Both Sides of the Fence

A Tosa resident since 1991, Christine walks the dog, cooks but avoids housework, writes and reads, and enjoys the company of friends and strangers. Her job takes her around the state, learning about people's health. A Quaker (no, they don't wear blue hats or sell oatmeal or motor oil), she has been known to stand on both sides of the political and philosophic fence at the same time, which is very uncomfortable when you think about it. She writes about pretty much whatever stops in to visit her busy mind at the moment. One reader described her as "incredibly opinionated but not judgmental." That sounds like a good thing to strive for!

You want to raise my interest rate to WHAT?!
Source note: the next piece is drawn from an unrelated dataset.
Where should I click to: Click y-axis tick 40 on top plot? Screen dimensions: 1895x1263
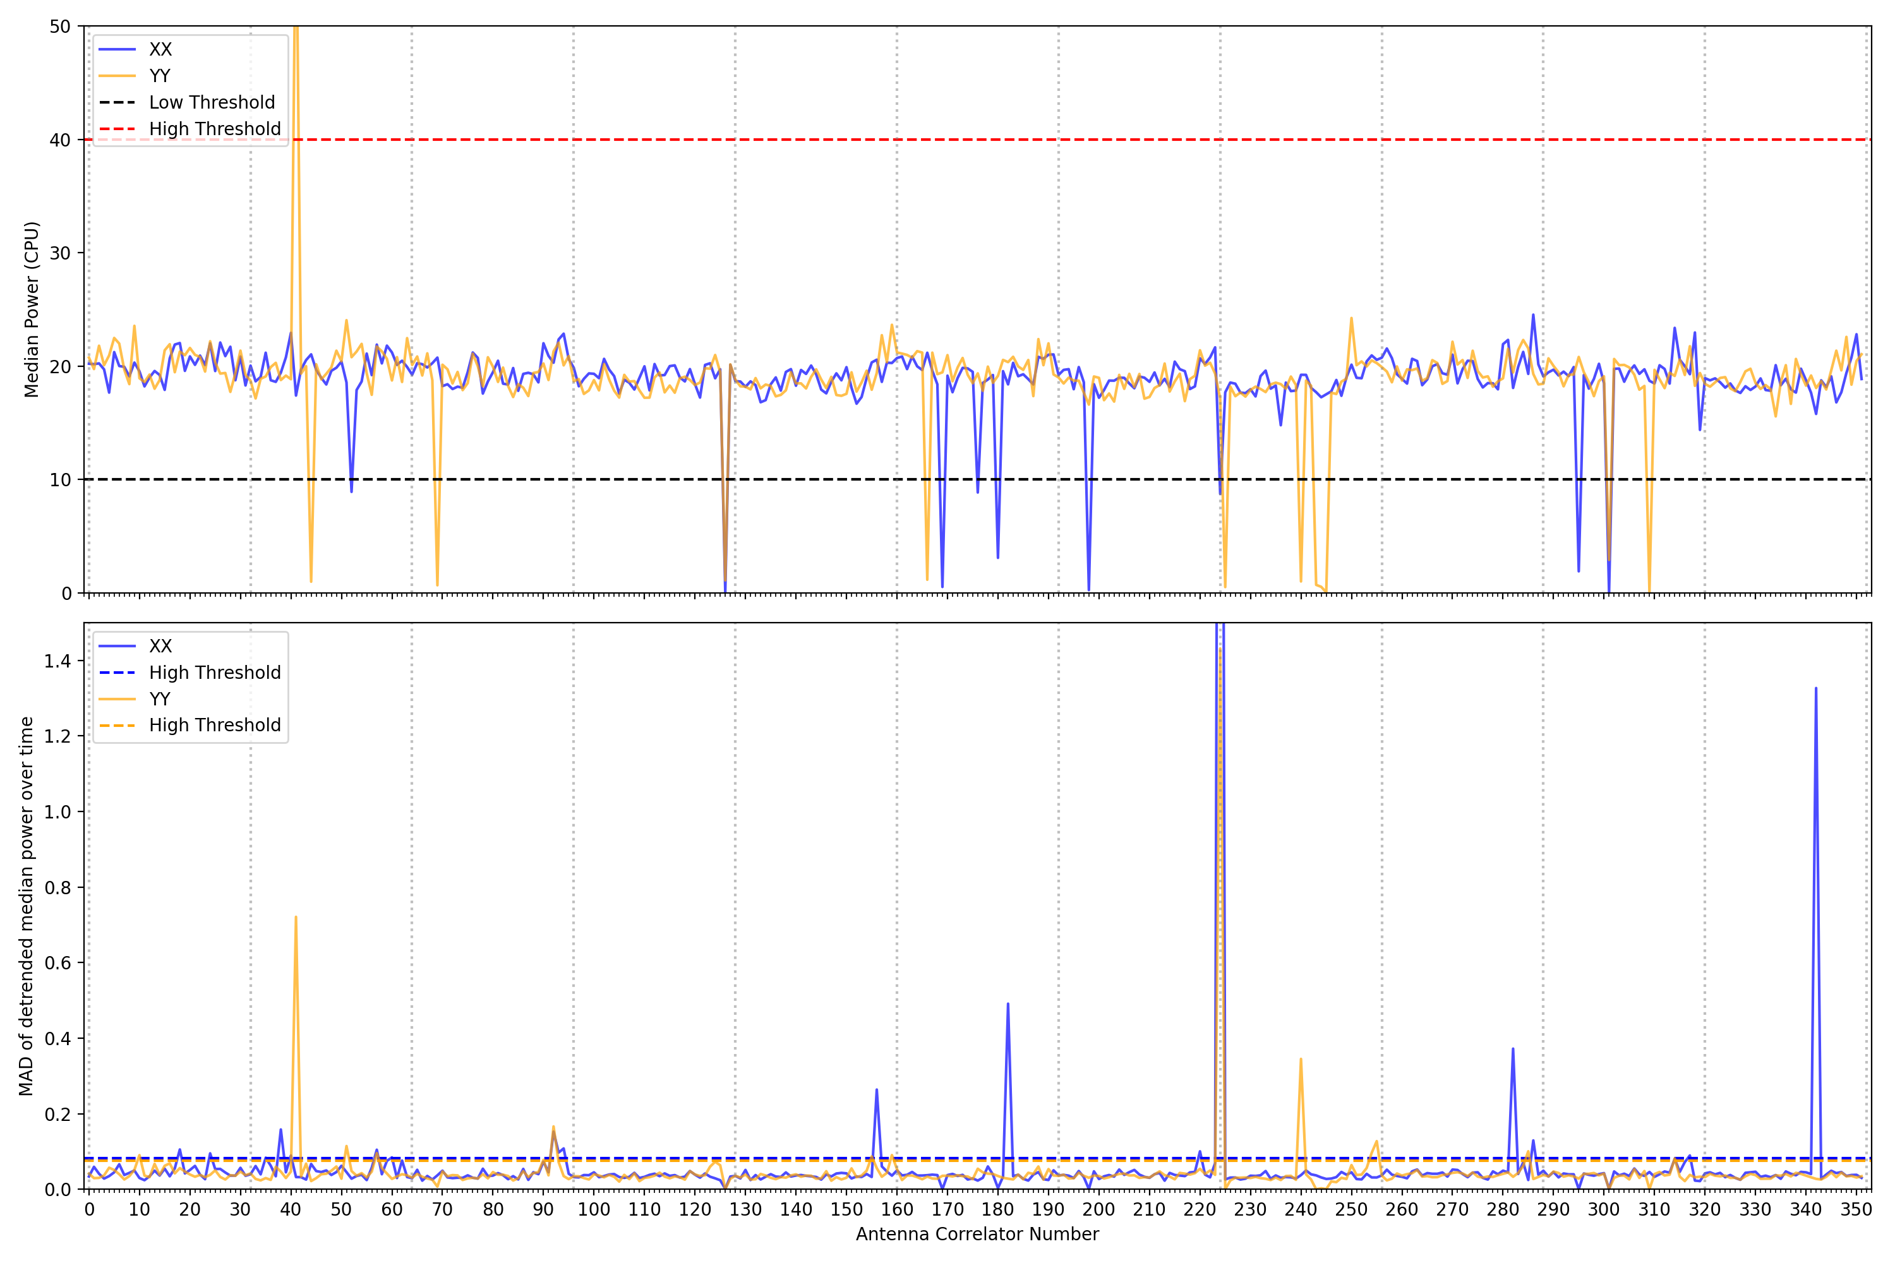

One of my credit card companies just announced, and rather imperiously if you ask me, that they are raising my interest rate to prime plus 26.7%. This is more than double the current APR.

Can you say "usury"? 

The increase is not based on my actions, my credit rating, late payments, or any of the other sinister cautions in the fine print. If this is how they treat their good customers, how do they treat the "bad" ones?

 This card is with one of the companies that has been a winner in the financial industry collapse, one of the big fish companies that's eating sicker little fish and that's getting fed additionally by bailout funds. Apparently, I'm getting to help the company with my own personal bailout surcharge, on top of the one we'll all be paying in some mysterious ways for the government's handout.
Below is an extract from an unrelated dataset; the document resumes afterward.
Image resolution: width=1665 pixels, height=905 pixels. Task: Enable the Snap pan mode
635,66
According to Peter Russell, usury, or excessive interest,  "is wanting something for nothing. Lending money involves no input of human labor—apart perhaps from signing of an agreement and entering some data in a computer. Nor does the act of lending in itself produce anything. The borrower may well use the money to do something useful, but the lender has done nothing. Yet he or she still expects to receive something in return."

What's more, increasing interest rates necessitates an increase in money supply, which leads to inflation, which leads to. . . collapse when the bubble bursts.

Oh. Oops.

Of course they have lost my business. But that's not enough. It's time to regulate financial businesses more--and better.

As someone will surely point out, it's not just the big bad financial companies that should have to get used to lower returns. It's all of us who are investors and shareholders as well.  Somewhat painful interest rates can help us curb our worst material avarice. But let's also curb the financial institutions' insatiable greed by limiting interest to 18%, as it once was limited in Wisconsin. And we ought to be able to lock in at credit agreement sign-up interest rates, as we do with mortgages. Both reforms would bring some much-needed moderation back into the "system."